2 Los siguientes son los artículos de costumbres que ha escrito:
La muerte en casa (publicada en el periódico La Revolución, de 1849); Mis aguinaldos (en El Mosaico, Tomo I); Penitencia (en sus Obras Escogidas); Contribuciones directas (Obras Escogidas); Al señor R. Carrasquilla (El Mosaico, Tomo II ) Al señor R. Carrasquilla, diferente del anterior, (Obras Escogidas); Vamos á misa al pueblo (Obras Escogidas); Lo que va de ayer á hoy (El Mosaico, Tomo II ): Unos papeles quemados (Obras Escogidas); El domingo por la mañana (Obras Escogidas); Una historia particular  que es la historia universal (Obras Escogidas); La ingratitud de los bogotanos (Obras Escogidas); La carrera de mi sobrino (Obras Escogidas); Quién, es el más feliz de los mortales (Obras Escogidas); Las coronas (El Mosaico, Tomo III ); Los médicos y los dolientes (Obras Escogidas); Mis confidencias (Obras Escogidas); Mi tintero (Obras Escogidas); Recuerdos del campo (Obras Escogidas); El lujo (El Zipa, año I I I, número 11); Las Bodas do Camacho, 1. y 2. parte (no El Zipa); El entierro de mi compadre (El Zipa); Sí he dejado el piano (El Conservador, de 4 de Julio de 1881); El azote de Bogotá (Papel Periódico Ilustrado, Tomo I ).

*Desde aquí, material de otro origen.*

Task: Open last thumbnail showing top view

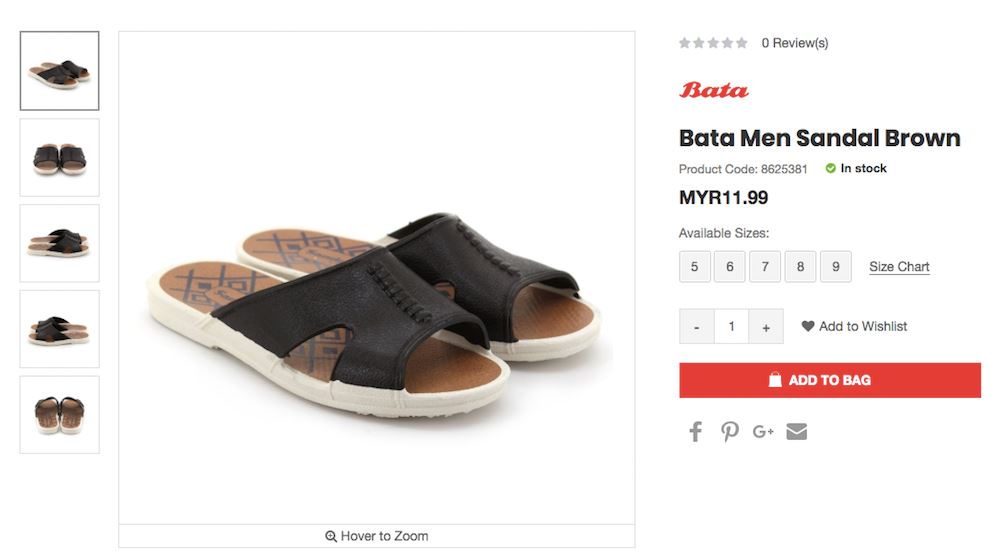Action: [60, 414]
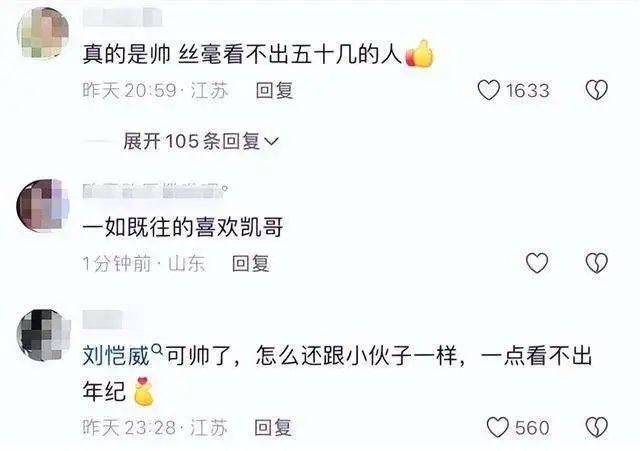Dislike the 560-likes comment
640x451 pixels.
pyautogui.click(x=597, y=427)
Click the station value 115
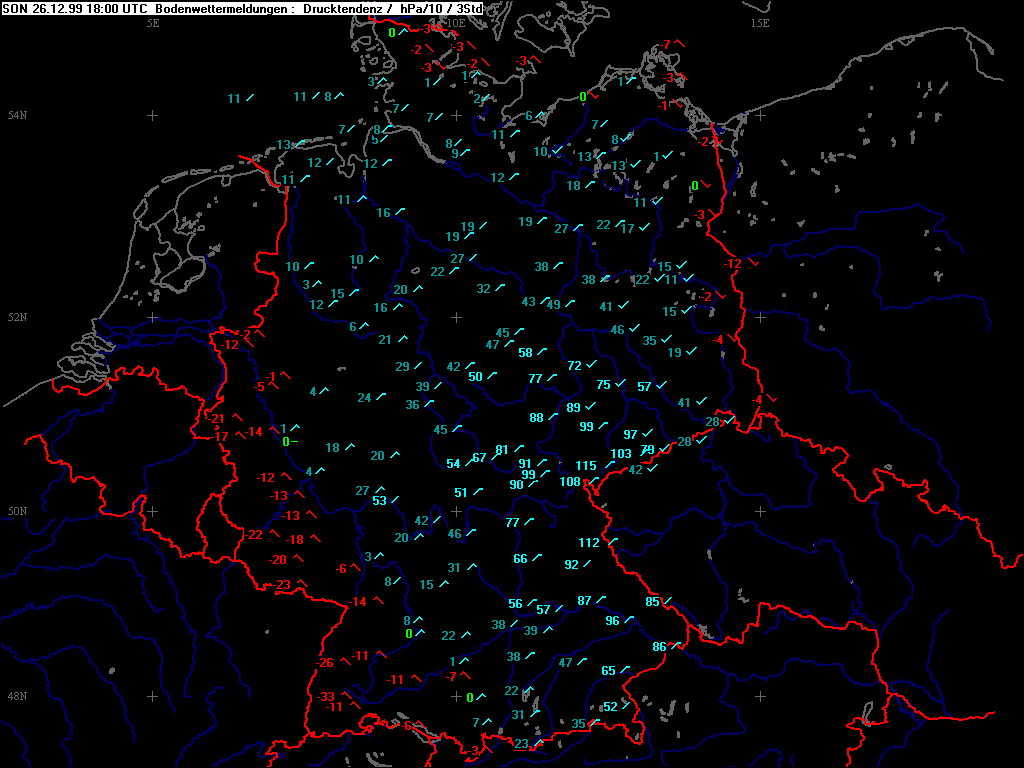The width and height of the screenshot is (1024, 768). (x=586, y=466)
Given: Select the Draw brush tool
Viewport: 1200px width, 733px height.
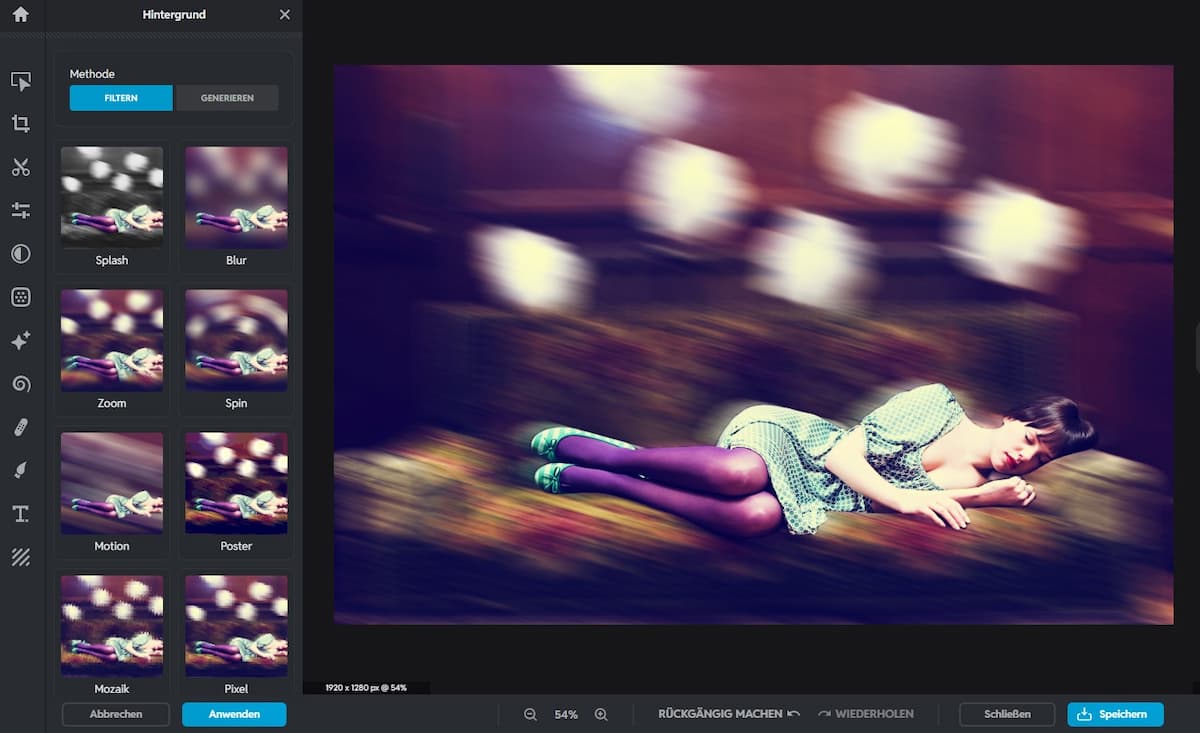Looking at the screenshot, I should [x=21, y=470].
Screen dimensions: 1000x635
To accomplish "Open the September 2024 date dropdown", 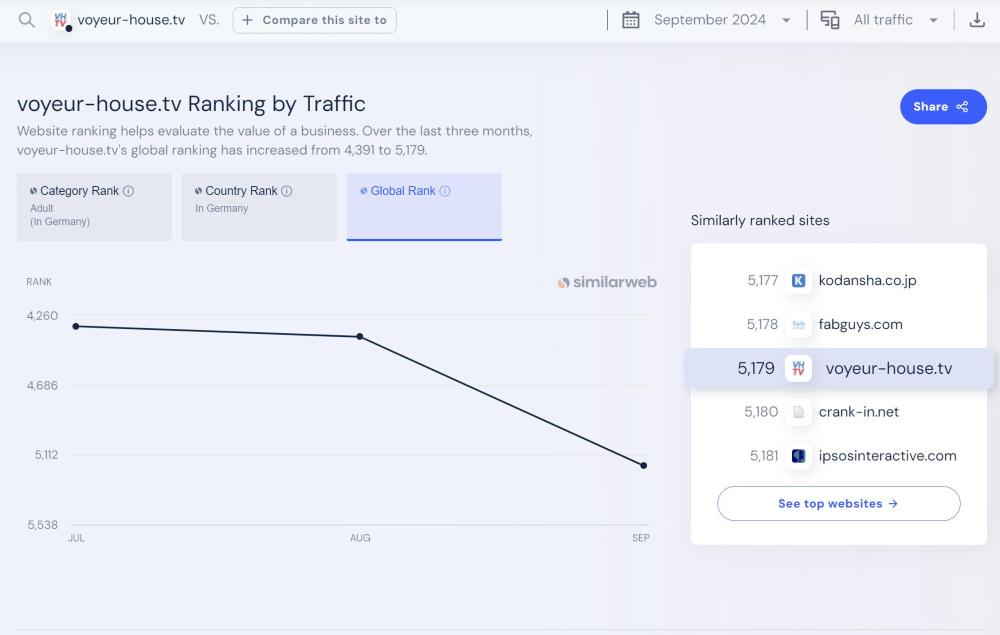I will coord(722,20).
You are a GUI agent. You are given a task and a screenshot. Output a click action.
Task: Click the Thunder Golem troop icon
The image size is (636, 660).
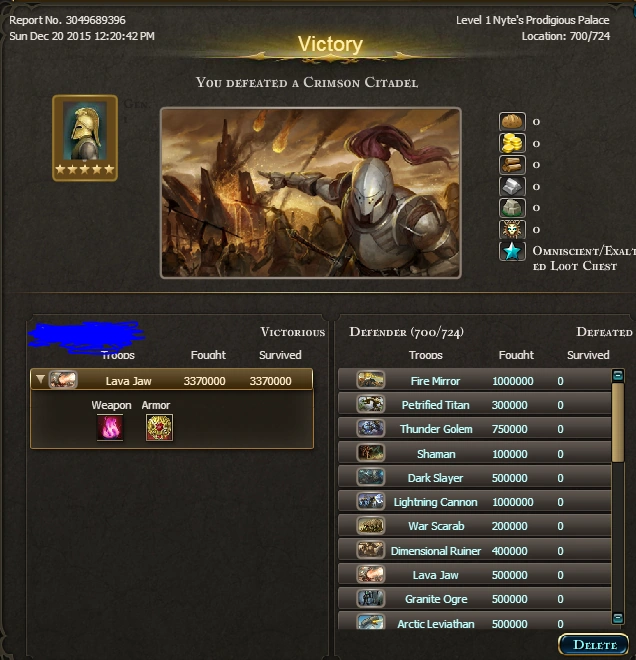(x=370, y=428)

3 Los articulos que ha escrito con este carácter son lo siguientes: de las Ofrendas del Ingenio para el Bazar de los pobres; del Compendio de los Estudios filosóficos, de Augusto Nicolás; de las Poesías de don José Caicedo Rojas; de La Flor de mi esperanza, de Mariano G. Manrique; de los Cuadros de costumbres; de los Artículos de costumbres, de Ricardo Silva; de la Exposició demostrada de la Doctrina cristiana, por don Juan B. Ortiz; de la Gramática Práctica, de Emiliano Isaza; de las Coplas, de Ricardo Carrasquilla; de El Orador Escolar, de Alejo Posse Martínez; del Diccionario biográfico de los campeones de la libertad, de Vergara y Scarpetta; de un Tratado de Aritmética, de Martín Lleras, y de las Reminiscencias, de Cordovés Moure.